Like many other old women, she shows a great nervousness and restlessness whenever I venture to express any opinion upon a class of subjects which can hardly be said to belong to any man or set of men as their strictly private property,—not even to the clergy, or the newspapers commonly called “religious.” Now, although it would be a great luxury to me to obtain my opinions by contract, ready-made, from a professional man, and although I have a constitutional kindly feeling to all sorts of good people which would make me happy to agree with all their beliefs, if that were possible, still I must have an idea, now and then, as to the meaning of life; and though the only condition of peace in this world is to have no ideas, or, at least, not to express them, with reference to such subjects, I can’t afford to pay quite so much as that even for peace.
I find that there is a very prevalent opinion among the dwellers on the shores of Sir Isaac Newton’s Ocean of Truth, that salt, fish, which have been taken from it a good while ago, split open, cured and dried, are the only proper and allowable food for reasonable people. I maintain, on the other hand, that there are a number of live fish still swimming in it, and that every one of us has a right to see if he cannot catch some of them. Sometimes I please myself with the idea that I have landed an actual living fish, small, perhaps, but with rosy gills and silvery scales. Then I find the consumers of nothing but the salted and dried article insist that it is poisonous, simply because it is alive, and cry out to people not to touch it. I have not found, however, that people mind them much.
The poor boarder in bombazine is my dynamometer. I try every questionable proposition on her. If she winces, I must be prepared for an outcry from the other old women. I frightened her, the other day, by saying that faith, as an intellectual state, was self-reliance, which, if you have a metaphysical turn, you will find is not so much of a paradox as it sounds at first.
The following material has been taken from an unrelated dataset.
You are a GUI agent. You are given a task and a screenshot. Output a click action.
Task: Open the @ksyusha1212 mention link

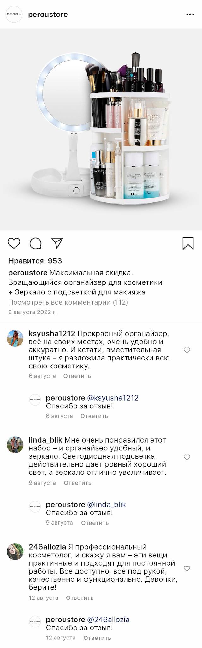(113, 398)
So she sent me a book to read which was to cure me of that error. It was an old book, and looked as if it had not been opened for a long time. What should drop out of it, one day, but a small heart-shaped paper, containing a lock of that straight, coarse, brown hair which sets off the sharp faces of so many thin-flanked, large-handed bumpkins! I read upon the paper the name “Hiram.”—Love! love! love!—everywhere! everywhere!—under diamonds and housemaids’ “jewelry,”—lifting the marrowy camel’s-hair, and rustling even the black bombazine!—No, no,—I think she never was pretty, but she was young once, and wore bright ginghams, and, perhaps, gay merinos. We shall find that the poor little crooked man has been in love, or is in love, or will be in love before we have done with him, for aught that I know!